Team of Thoughts: Efficient Test-time Scaling of Agentic Systems through Orchestrated Tool Calling
Summary: arXiv:2602.16485v2 Announce Type: replace-cross
The area of Multi-Agent Systems (MAS) has witnessed considerable advancements over the years. However, most existing systems tend to utilize homogeneous model configurations, which limits the potential to leverage the diverse capabilities and expertise offered by different post-trained architectures. In response to these limitations, we introduce the concept of “Team-of-Thoughts,” a heterogeneous MAS framework designed to optimize performance by treating diverse models as specialized tools within an orchestrator-driven paradigm.
Key Innovations
Team-of-Thoughts introduces two groundbreaking components that enhance the functionality and efficiency of Multi-Agent Systems:
- Orchestrator Calibration: This component identifies models that possess superior coordination and synthesis capabilities, allowing the system to leverage their strengths effectively.

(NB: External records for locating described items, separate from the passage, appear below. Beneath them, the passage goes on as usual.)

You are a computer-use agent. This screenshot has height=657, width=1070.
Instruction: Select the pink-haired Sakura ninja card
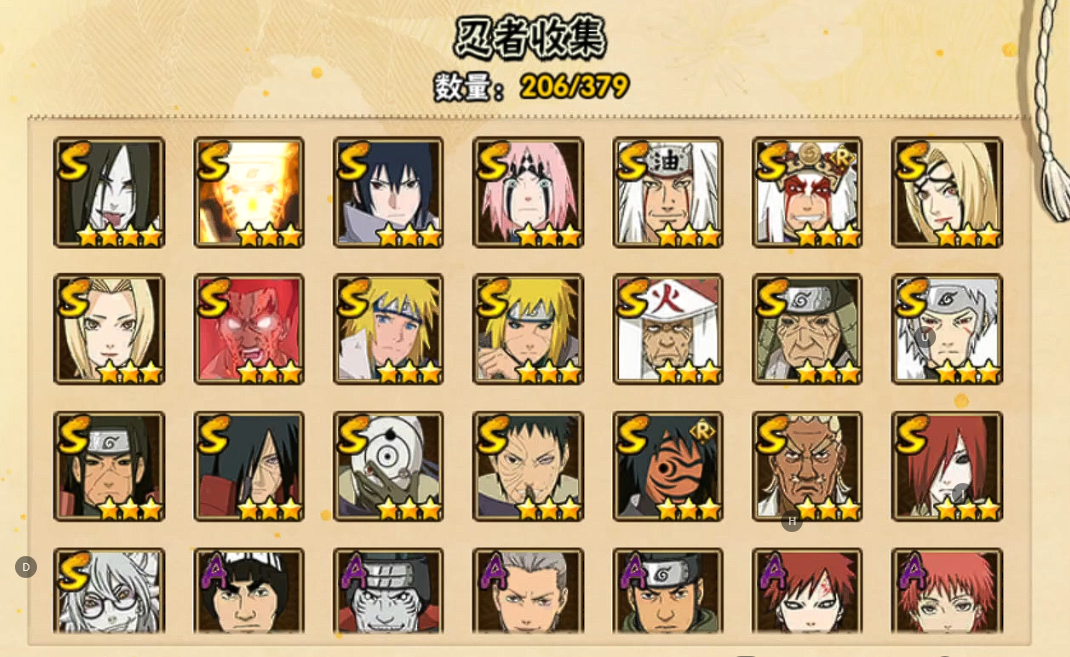click(527, 192)
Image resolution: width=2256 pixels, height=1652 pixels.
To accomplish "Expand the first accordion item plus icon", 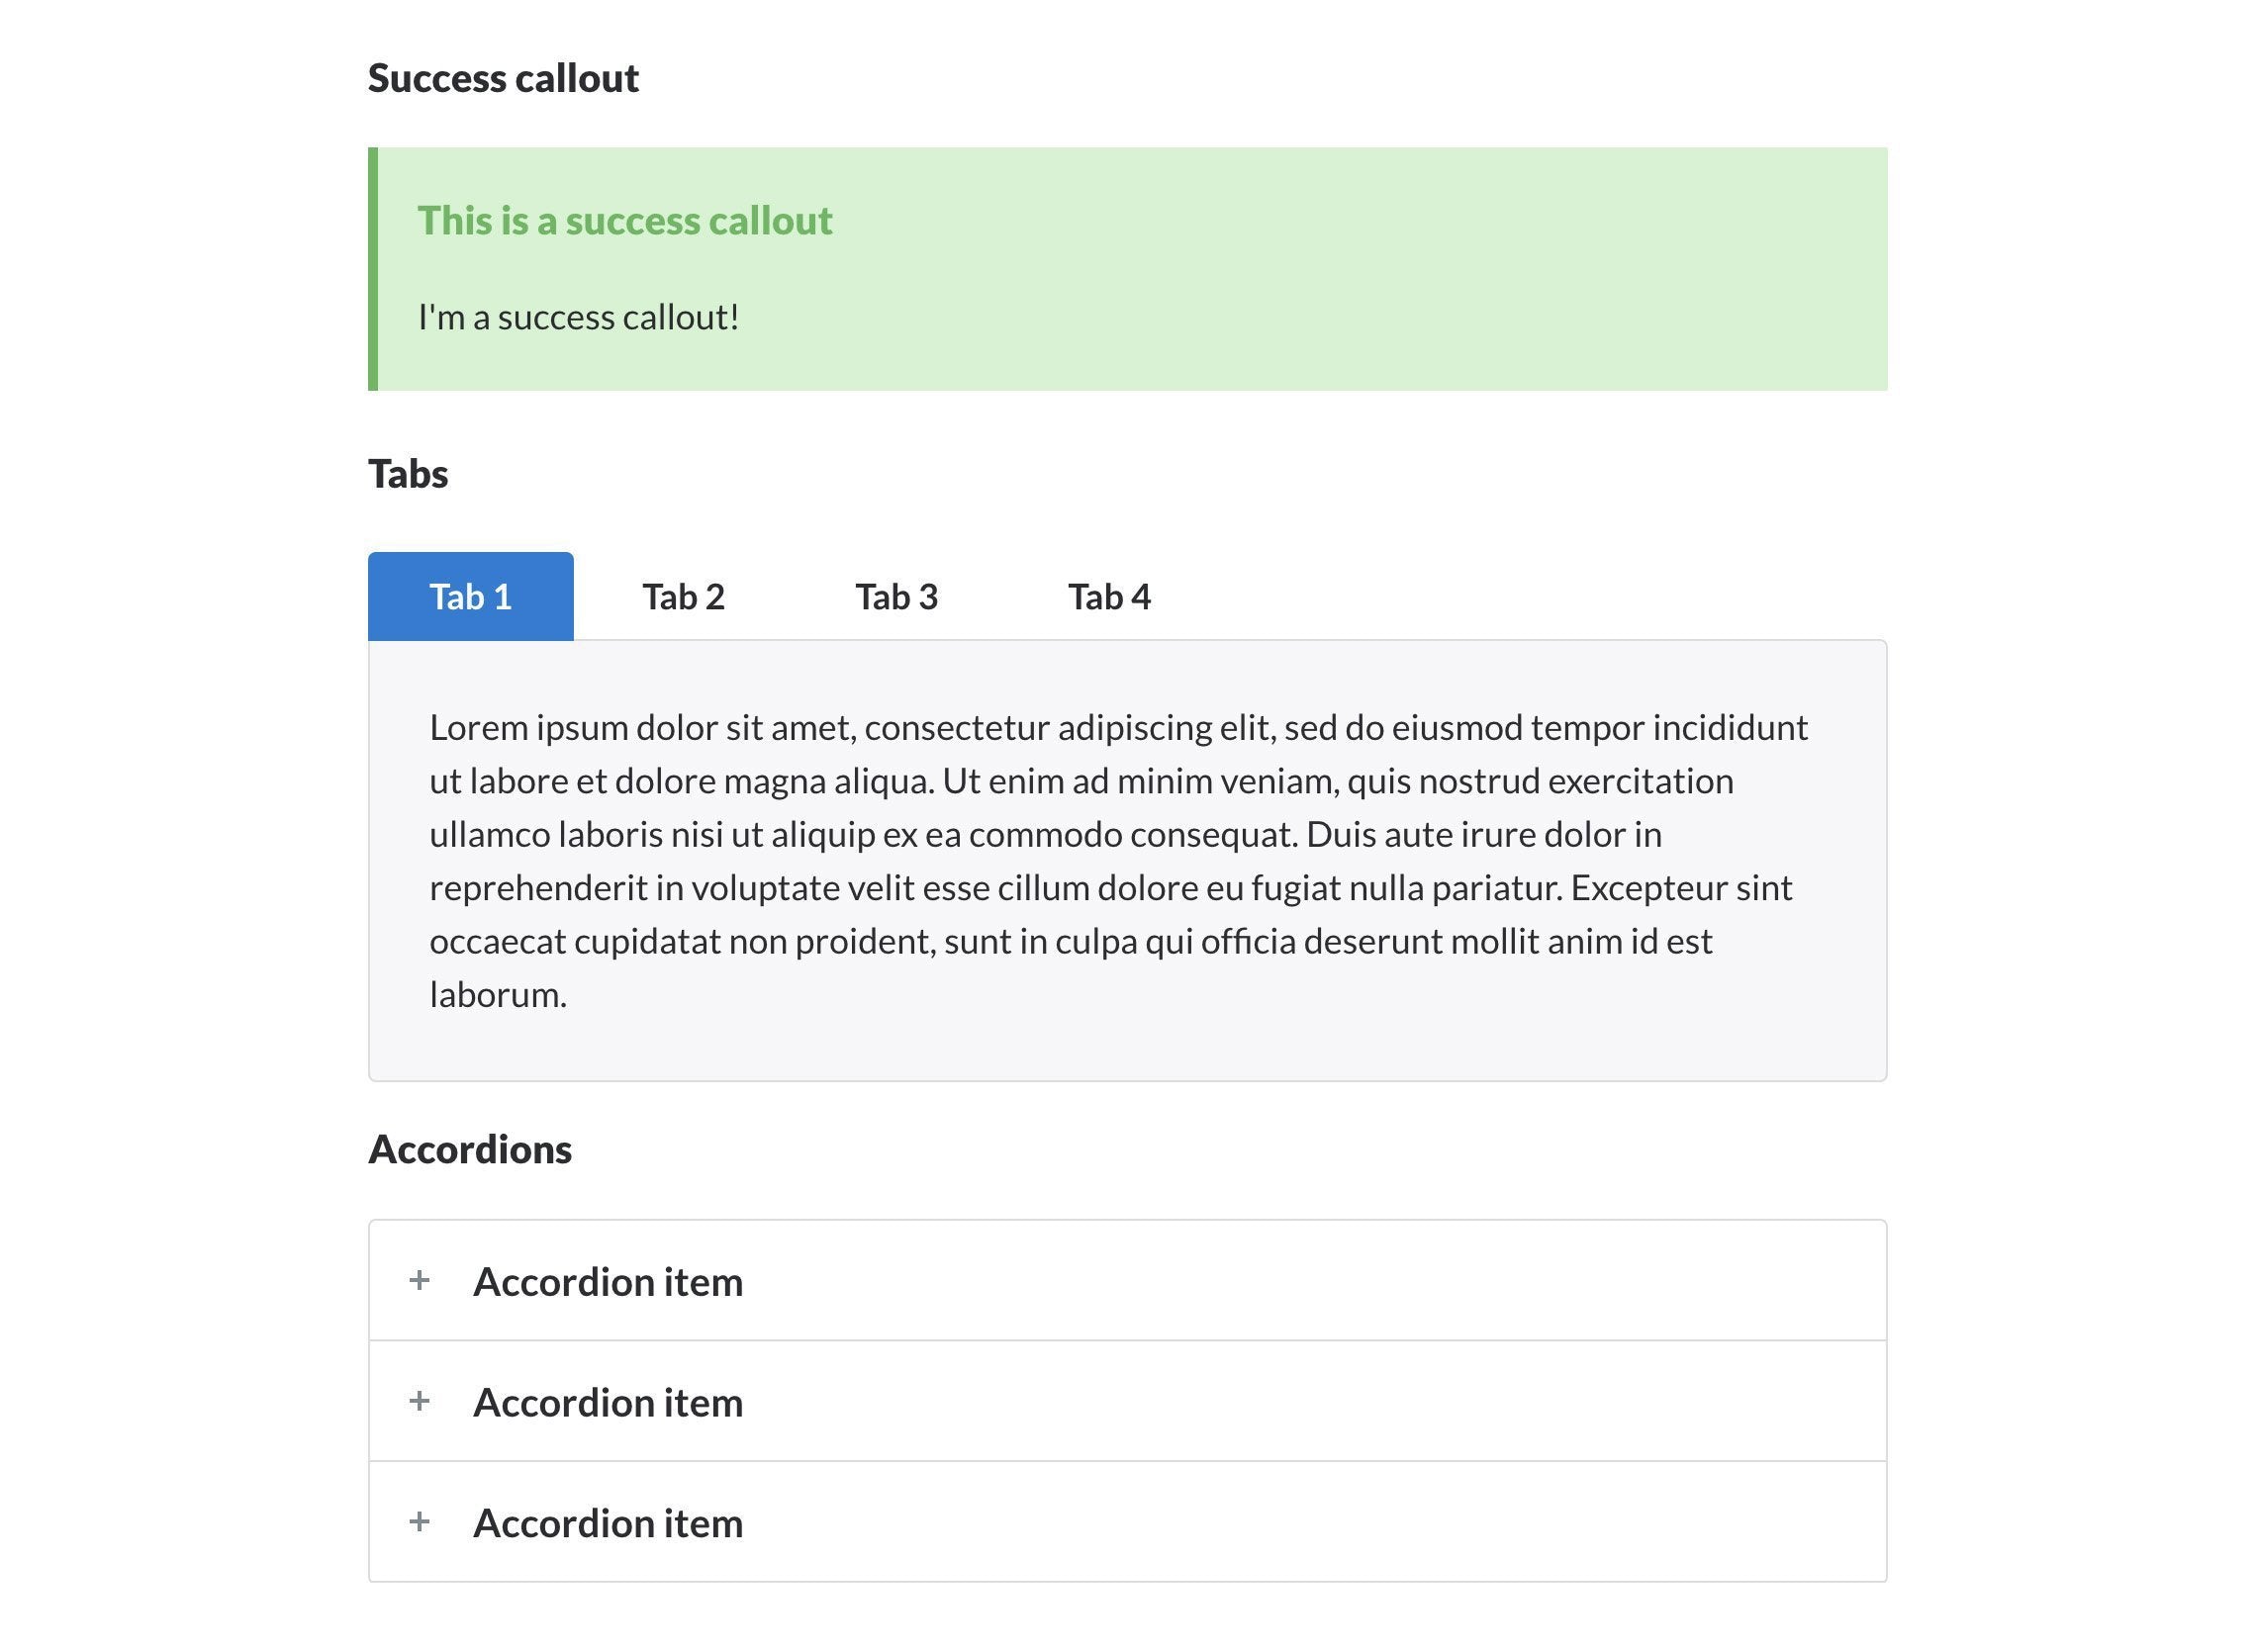I will pos(419,1280).
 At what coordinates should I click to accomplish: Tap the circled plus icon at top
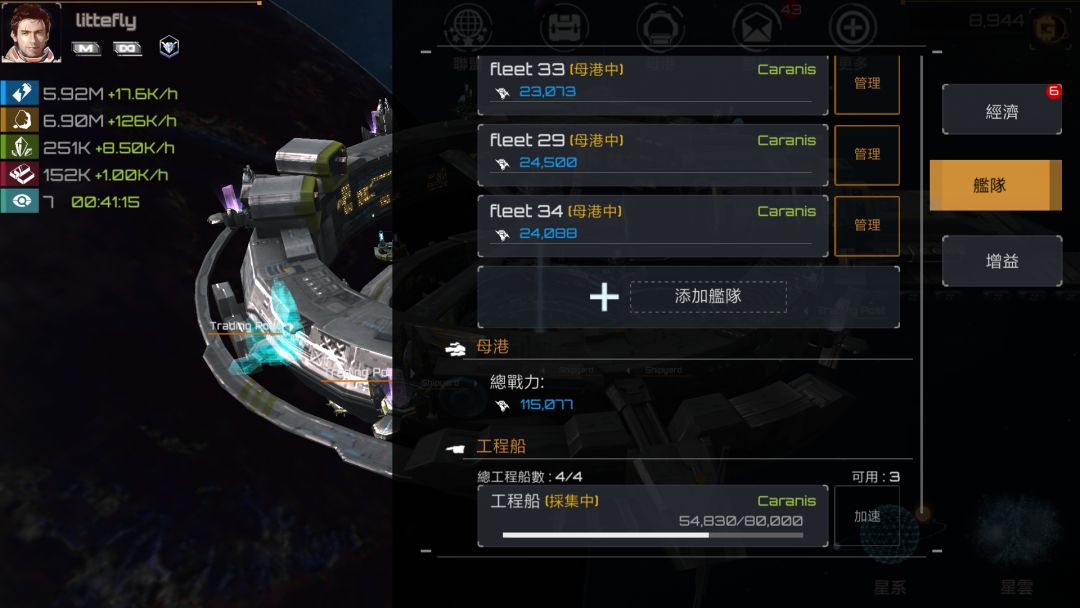(x=852, y=29)
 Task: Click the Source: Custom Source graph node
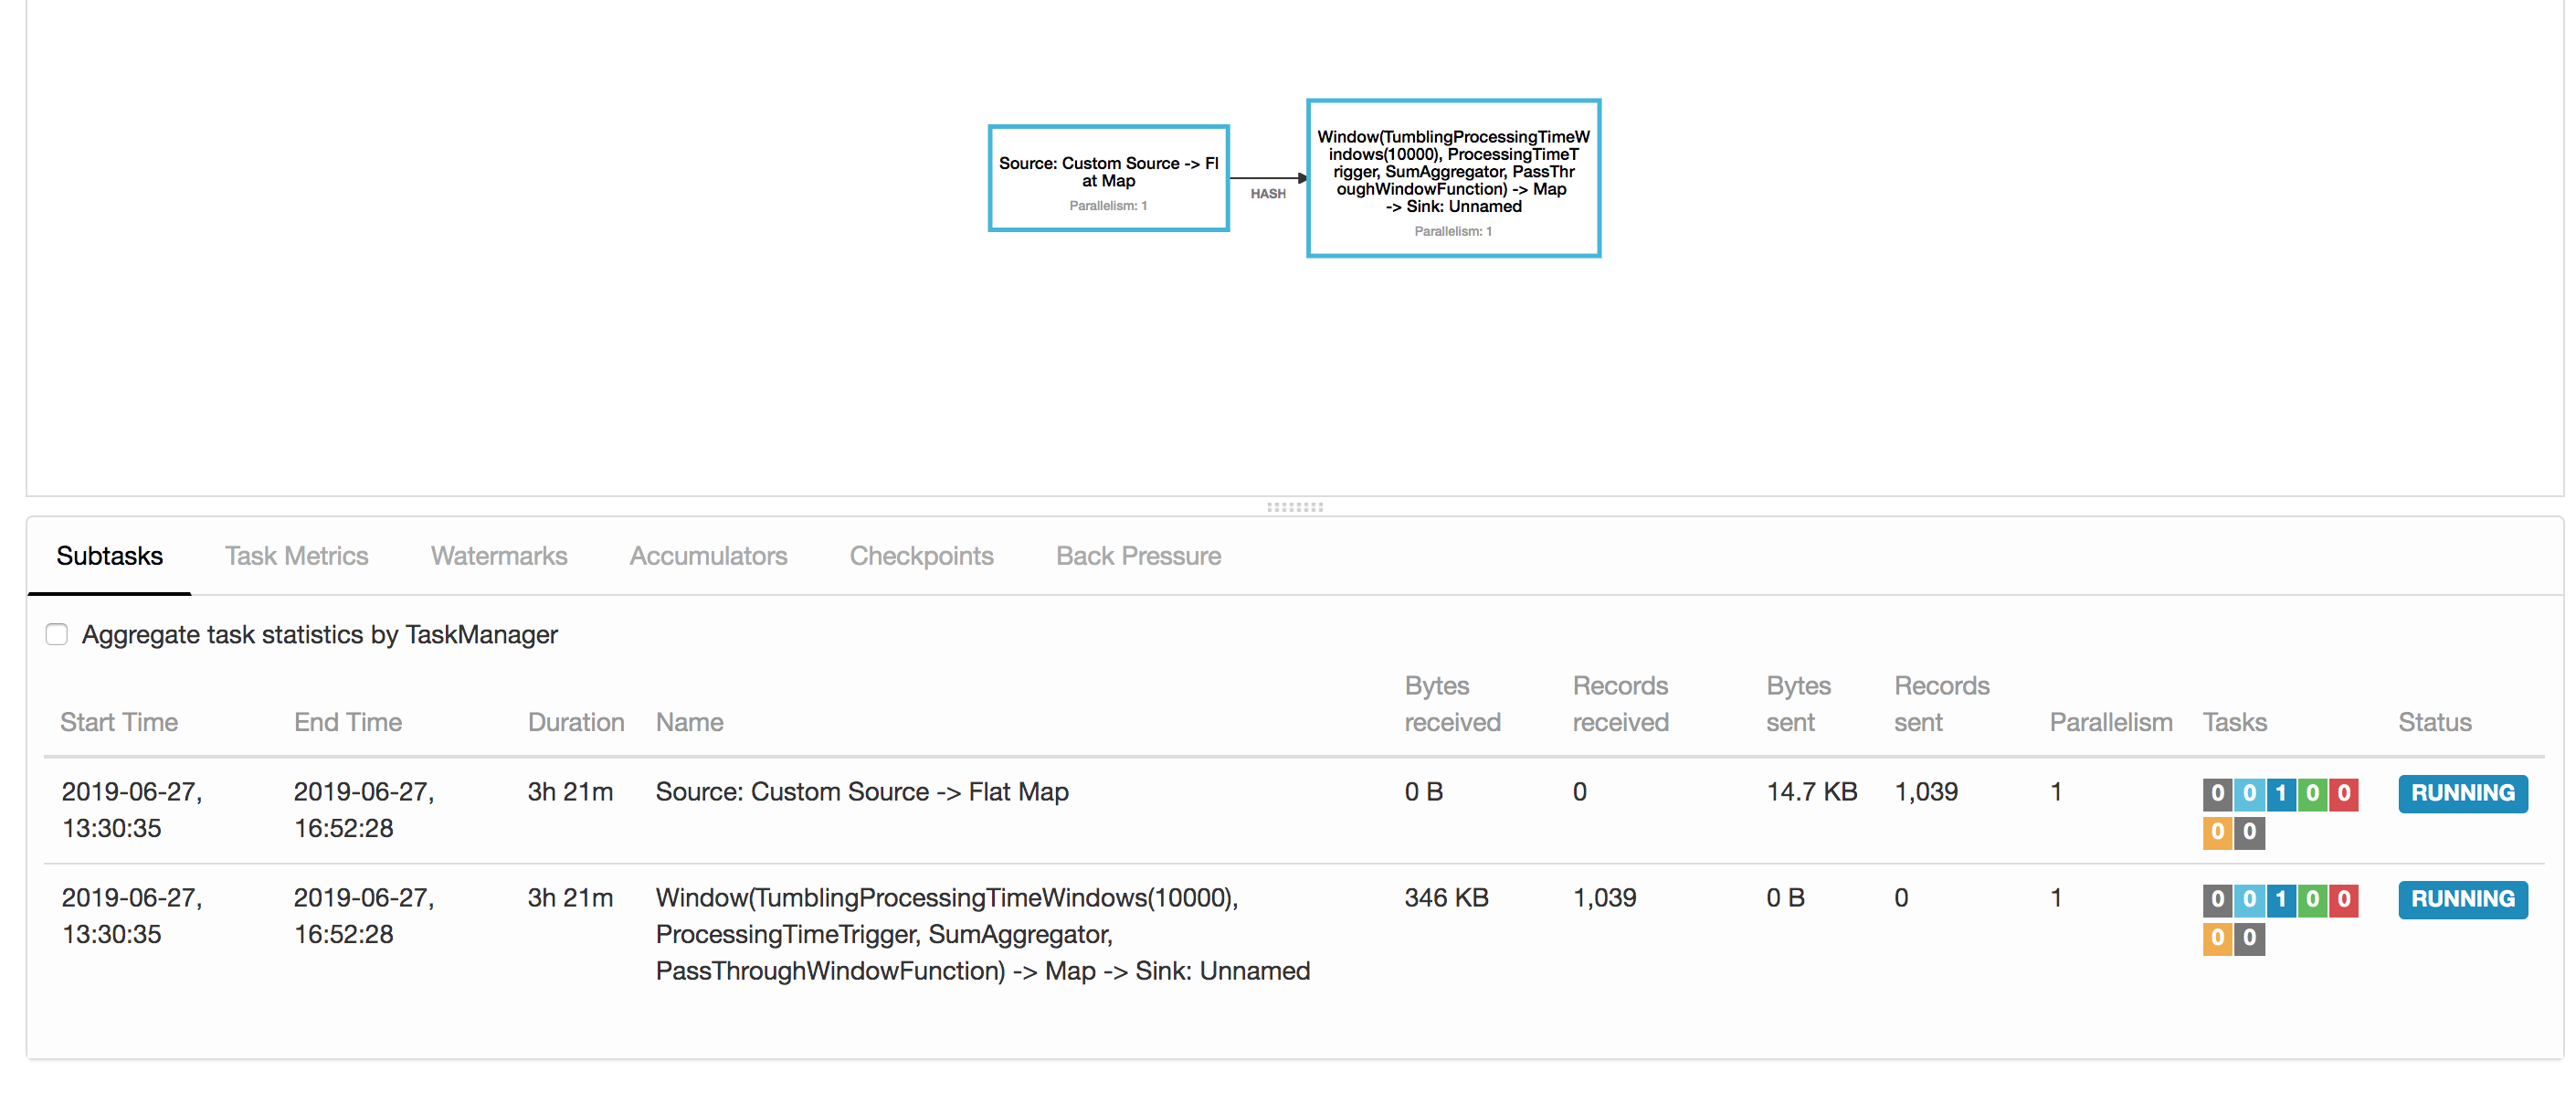click(x=1108, y=178)
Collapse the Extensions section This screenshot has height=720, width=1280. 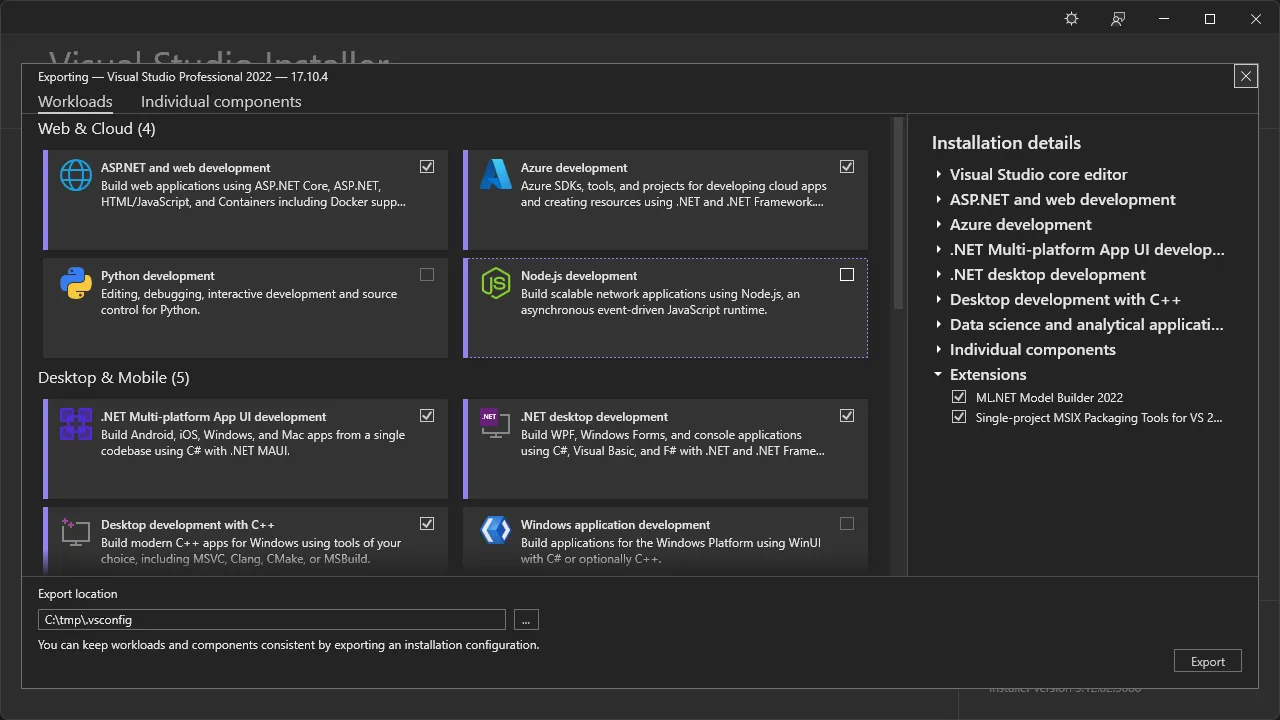click(x=938, y=374)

- Agent Self-Assessment: This innovative protocol enables tool agents to evaluate their own domain-specific strengths, providing valuable insights that guide the selection of agents in real-time scenarios.
Dynamic Inference Mechanism
During inference, the orchestrator dynamically activates the most compatible agents based on their self-assessment profiles. This strategic activation maximizes capability coverage, allowing the system to perform more effectively across a range of tasks. By utilizing a diverse set of specialized models, Team-of-Thoughts significantly enhances the overall performance of the MAS.
Performance Benchmarks
To validate the effectiveness of Team-of-Thoughts, we conducted extensive testing across five mathematical reasoning and code generation benchmarks. The results were compelling:
- AIME24: Team-of-Thoughts achieved an impressive accuracy of 96.00%, showcasing its superior capability in handling complex reasoning tasks.
- LiveCodeBench: The framework also excelled in code generation tasks, attaining an accuracy of 77.91%.
These results indicate a significant improvement over traditional homogeneous role-play baselines, which recorded accuracies of only 80.00% and 65.93% for AIME24 and LiveCodeBench, respectively.
Conclusion
The Team-of-Thoughts framework represents a significant advancement in the field of Multi-Agent Systems. By harnessing the strengths of diverse models and implementing an orchestrator-driven approach, we can achieve greater efficiency and accuracy in various applications. As the demand for sophisticated AI systems continues to grow, frameworks like Team-of-Thoughts will play a crucial role in advancing the capabilities of agentic systems.